Reduced Availability: Requires all replicas to be available for writes, which can reduce availability in the face of network partitions.

Use Cases:

Banking systems.
E-commerce transactions.

3. Causal Consistency

Causal consistency ensures that operations that are causally related are seen by all nodes in the same order. Causal relationships between operations are preserved, but operations that are not causally related can be seen in different orders by different nodes.

How it works:

Operations are tagged with causal metadata that tracks dependencies between operations.
When an operation is performed, its causal dependencies are propagated to all replicas.
Replicas apply operations in a way that respects the causal order.

Advantages:

Maintains Causal Relationships: Ensures that causally related operations are seen in a consistent order.
Balance Between Consistency and Availability: Offers a middle ground between eventual consistency and strong consistency.

Disadvantages:

Complex Metadata Management: Requires tracking and managing causal dependencies, which can be complex.
Partial Ordering: Only ensures partial ordering, so some inconsistencies may still be observed.

Use Cases:

Collaborative editing (e.g., document editing).
Messaging systems where order of messages matters.

Choosing the Right Consistency Model

The choice of consistency model depends on the specific requirements of the application and the trade-offs between consistency, availability, and performance.

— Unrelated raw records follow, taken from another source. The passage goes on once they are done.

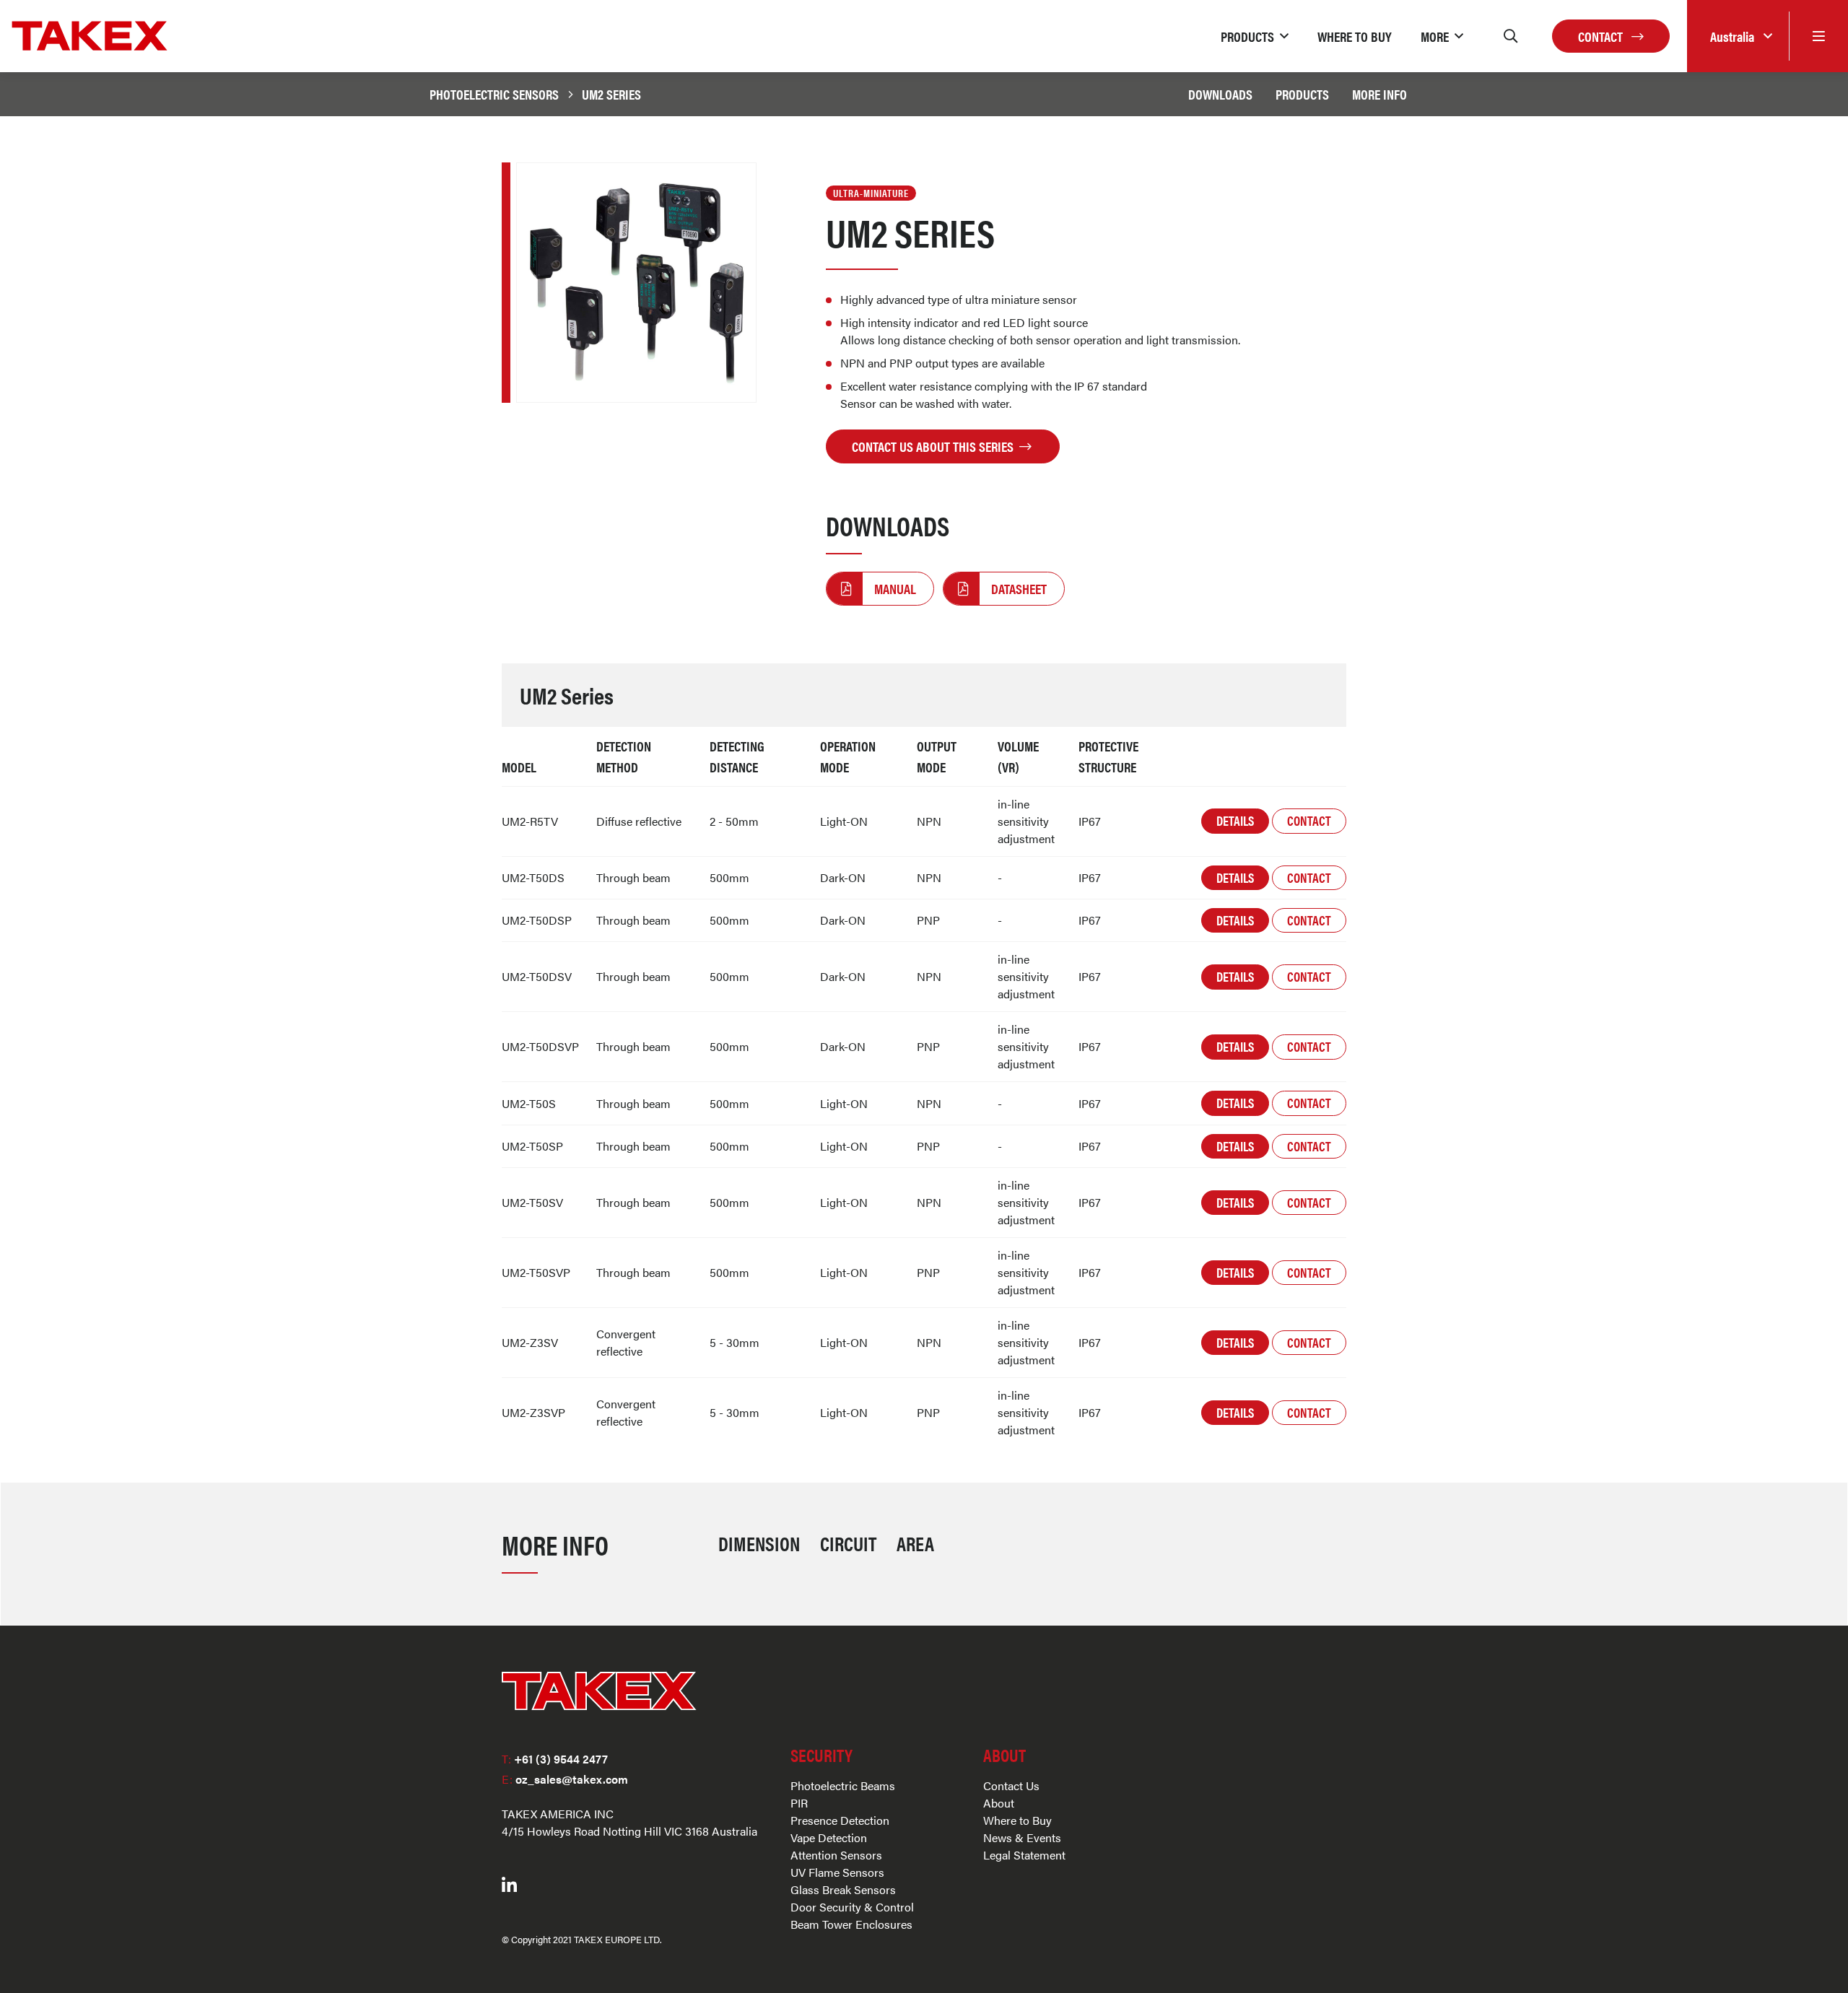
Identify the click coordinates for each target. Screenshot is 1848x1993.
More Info (1379, 94)
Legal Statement (1024, 1854)
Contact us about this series (934, 446)
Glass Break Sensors (843, 1889)
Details (1235, 820)
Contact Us (1011, 1785)
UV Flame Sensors (837, 1872)
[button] (1255, 36)
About (998, 1802)
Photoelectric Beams (842, 1785)
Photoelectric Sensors (494, 94)
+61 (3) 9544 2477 (555, 1758)
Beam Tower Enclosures (851, 1924)
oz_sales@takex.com (565, 1779)
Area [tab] (915, 1543)
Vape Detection (828, 1837)
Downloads (1220, 94)
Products (1302, 94)
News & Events (1022, 1837)
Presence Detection (839, 1820)
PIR (799, 1802)
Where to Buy (1017, 1820)
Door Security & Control (852, 1906)
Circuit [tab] (848, 1543)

Here are some considerations:

Eventual Consistency: Ideal for applications where high availability and partition tolerance are more important than immediate consistency.
Strong Consistency: Suitable for applications where correctness and immediate consistency are critical, even at the cost of higher latency and reduced availability.
Causal Consistency: Works well for applications that need to maintain causal relationships between operations but can tolerate some level of inconsistency.

Replication Strategies

Replication is a critical feature in distributed databases, designed to enhance data availability, fault tolerance, and performance by copying data across multiple nodes. Here are the two primary replication strategies:

1. Master-Slave Replication

In the master-slave replication model, a single node (the master) handles all write operations. The master then propagates changes to one or more secondary nodes (the slaves). The slaves typically handle read operations to balance the load and improve performance.

How it works:

Write Operations: All write operations are directed to the master node.
Propagation: The master node synchronizes changes to the slave nodes, usually through asynchronous replication.
Read Operations: Read operations are distributed among the slave nodes to balance the load and improve read performance.

Advantages:

Simplicity: The master-slave model is relatively simple to implement and manage.
Read Scalability: By offloading read operations to slave nodes, the system can handle a higher number of read requests.
Data Integrity: Ensures data consistency since all writes are centralized at the master node.

Disadvantages:

Single Point of Failure: The master node is a single point of failure; if it goes down, write operations cannot be performed until the master is restored or a new master is designated.
Write Scalability: Write operations are limited by the capacity of the master node, which can become a bottleneck.
Latency: There can be a delay in propagating changes from the master to the slave nodes, leading to temporary read inconsistencies.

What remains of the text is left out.